• WHAT YOU HAVE TO DO:
Exact reproduction required: the lines below from the line with "This screenshot has height=464, width=845." to the line with "This screenshot has height=1296, width=1321.", both ends included, and no others.

• DATASET CONTENT:
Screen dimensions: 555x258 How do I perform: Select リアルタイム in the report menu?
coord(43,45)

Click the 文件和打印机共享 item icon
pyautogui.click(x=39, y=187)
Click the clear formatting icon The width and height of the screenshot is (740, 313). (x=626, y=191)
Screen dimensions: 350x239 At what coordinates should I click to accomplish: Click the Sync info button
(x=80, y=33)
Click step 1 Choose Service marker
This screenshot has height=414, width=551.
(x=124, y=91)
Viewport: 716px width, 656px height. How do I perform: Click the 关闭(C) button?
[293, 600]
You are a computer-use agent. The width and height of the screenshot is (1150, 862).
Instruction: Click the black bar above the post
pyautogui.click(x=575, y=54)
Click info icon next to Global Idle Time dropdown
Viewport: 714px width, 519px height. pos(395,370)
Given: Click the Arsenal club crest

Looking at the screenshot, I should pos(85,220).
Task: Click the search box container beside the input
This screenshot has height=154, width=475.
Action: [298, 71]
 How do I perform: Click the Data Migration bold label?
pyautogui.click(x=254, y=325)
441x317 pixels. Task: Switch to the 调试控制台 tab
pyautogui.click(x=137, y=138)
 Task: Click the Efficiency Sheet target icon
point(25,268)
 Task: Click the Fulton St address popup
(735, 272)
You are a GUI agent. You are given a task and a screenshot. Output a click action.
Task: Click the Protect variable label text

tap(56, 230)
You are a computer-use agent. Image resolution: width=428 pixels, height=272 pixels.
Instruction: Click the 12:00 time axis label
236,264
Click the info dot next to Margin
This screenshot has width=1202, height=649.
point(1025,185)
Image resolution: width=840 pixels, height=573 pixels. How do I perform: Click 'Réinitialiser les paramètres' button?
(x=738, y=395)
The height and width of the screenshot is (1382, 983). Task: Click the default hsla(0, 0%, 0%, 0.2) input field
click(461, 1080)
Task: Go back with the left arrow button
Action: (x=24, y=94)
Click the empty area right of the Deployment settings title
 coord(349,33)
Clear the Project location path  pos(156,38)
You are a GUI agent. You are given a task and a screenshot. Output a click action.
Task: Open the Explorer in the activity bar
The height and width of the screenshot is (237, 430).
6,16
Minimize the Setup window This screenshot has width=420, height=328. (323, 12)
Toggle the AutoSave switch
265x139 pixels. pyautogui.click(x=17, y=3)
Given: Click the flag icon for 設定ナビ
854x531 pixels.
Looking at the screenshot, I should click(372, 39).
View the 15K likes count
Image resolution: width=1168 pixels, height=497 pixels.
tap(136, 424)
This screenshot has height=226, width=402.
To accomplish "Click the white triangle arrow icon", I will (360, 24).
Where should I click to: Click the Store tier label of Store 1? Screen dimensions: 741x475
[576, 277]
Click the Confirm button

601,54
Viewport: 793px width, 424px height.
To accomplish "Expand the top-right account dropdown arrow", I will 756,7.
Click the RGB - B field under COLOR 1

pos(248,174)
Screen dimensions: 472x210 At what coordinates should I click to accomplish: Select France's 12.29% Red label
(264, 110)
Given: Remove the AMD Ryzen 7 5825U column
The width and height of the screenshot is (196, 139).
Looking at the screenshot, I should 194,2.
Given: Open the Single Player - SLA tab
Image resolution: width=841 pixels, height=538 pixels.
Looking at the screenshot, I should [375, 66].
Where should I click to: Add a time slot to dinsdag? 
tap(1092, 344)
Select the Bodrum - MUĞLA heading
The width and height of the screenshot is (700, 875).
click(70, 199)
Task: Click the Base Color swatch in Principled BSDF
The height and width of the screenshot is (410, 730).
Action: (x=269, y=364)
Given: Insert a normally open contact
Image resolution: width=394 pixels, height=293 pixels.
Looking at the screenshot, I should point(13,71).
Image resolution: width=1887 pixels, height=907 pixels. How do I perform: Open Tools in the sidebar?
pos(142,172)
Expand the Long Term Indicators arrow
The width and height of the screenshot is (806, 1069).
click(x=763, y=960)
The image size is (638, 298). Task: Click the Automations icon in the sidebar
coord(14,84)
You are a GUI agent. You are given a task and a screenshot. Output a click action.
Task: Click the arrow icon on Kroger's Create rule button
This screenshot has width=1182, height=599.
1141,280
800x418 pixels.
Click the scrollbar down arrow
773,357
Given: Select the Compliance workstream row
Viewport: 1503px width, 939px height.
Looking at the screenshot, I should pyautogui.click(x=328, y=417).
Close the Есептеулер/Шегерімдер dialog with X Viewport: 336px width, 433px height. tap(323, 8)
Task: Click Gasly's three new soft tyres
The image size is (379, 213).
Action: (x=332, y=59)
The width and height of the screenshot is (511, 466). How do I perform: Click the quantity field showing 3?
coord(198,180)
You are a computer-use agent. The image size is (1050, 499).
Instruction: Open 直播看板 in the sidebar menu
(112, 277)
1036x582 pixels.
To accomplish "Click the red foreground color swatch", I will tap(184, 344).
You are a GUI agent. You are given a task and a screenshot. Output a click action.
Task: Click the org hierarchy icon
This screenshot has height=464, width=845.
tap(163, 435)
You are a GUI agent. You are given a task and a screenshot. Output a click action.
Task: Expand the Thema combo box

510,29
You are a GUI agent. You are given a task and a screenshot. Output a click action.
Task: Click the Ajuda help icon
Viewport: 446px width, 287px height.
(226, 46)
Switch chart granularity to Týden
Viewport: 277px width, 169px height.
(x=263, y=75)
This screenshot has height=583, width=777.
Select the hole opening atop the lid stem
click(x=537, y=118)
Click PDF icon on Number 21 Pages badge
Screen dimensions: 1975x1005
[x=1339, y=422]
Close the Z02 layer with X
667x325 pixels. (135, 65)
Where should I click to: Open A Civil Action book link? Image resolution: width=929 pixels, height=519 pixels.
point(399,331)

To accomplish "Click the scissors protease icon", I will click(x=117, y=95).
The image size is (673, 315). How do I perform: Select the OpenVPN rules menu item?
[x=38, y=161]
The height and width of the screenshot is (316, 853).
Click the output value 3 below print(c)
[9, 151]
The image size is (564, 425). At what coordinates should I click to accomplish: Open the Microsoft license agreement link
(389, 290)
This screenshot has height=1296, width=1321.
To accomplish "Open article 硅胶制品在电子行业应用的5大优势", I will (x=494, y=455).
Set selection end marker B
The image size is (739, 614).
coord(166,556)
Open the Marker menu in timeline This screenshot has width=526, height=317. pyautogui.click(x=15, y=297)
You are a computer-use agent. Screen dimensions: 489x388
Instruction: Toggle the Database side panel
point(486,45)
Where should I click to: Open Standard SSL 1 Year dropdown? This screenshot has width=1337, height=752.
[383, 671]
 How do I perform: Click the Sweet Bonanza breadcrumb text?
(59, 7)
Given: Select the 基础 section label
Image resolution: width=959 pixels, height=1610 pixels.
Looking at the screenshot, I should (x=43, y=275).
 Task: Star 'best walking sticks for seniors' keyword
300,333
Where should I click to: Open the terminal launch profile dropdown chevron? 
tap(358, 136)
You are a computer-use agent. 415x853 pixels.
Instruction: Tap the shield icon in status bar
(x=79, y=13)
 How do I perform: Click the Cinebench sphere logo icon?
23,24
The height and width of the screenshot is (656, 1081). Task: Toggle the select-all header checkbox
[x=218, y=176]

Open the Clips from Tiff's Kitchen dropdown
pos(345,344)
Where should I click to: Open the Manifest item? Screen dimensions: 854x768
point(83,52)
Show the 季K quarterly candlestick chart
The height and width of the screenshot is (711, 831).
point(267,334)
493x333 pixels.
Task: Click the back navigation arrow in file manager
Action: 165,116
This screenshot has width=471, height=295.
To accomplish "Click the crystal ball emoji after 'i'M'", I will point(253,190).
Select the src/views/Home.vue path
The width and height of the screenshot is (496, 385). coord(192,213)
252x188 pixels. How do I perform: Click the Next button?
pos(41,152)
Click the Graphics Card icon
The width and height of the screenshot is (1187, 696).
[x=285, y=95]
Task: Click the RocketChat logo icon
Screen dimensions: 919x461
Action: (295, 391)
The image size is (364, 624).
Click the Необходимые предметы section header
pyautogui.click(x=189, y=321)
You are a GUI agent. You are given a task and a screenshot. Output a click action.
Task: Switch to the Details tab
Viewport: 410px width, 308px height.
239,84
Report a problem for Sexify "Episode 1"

• TASK RESPONSE:
This screenshot has height=464, width=845.
tap(163, 435)
You are a GUI agent. You are given a task and a screenshot. Output a click action.
Task: Expand the Thema combo box

510,29
You are a GUI agent. You are given a task and a screenshot. Output a click action.
Task: Click the Ajuda help icon
Viewport: 446px width, 287px height.
(226, 46)
Switch chart granularity to Týden
Viewport: 277px width, 169px height.
(x=263, y=75)
This screenshot has height=583, width=777.
Select the hole opening atop the lid stem
click(x=537, y=118)
Click PDF icon on Number 21 Pages badge
Screen dimensions: 1975x1005
[x=1339, y=422]
Close the Z02 layer with X
667x325 pixels. (135, 65)
Where should I click to: Open A Civil Action book link? Image resolution: width=929 pixels, height=519 pixels.
point(399,331)

To accomplish "Click the scissors protease icon", I will click(x=117, y=95).
The image size is (673, 315). How do I perform: Select the OpenVPN rules menu item?
[x=38, y=161]
The height and width of the screenshot is (316, 853).
Click the output value 3 below print(c)
[9, 151]
The image size is (564, 425). At what coordinates should I click to accomplish: Open the Microsoft license agreement link
(389, 290)
This screenshot has height=1296, width=1321.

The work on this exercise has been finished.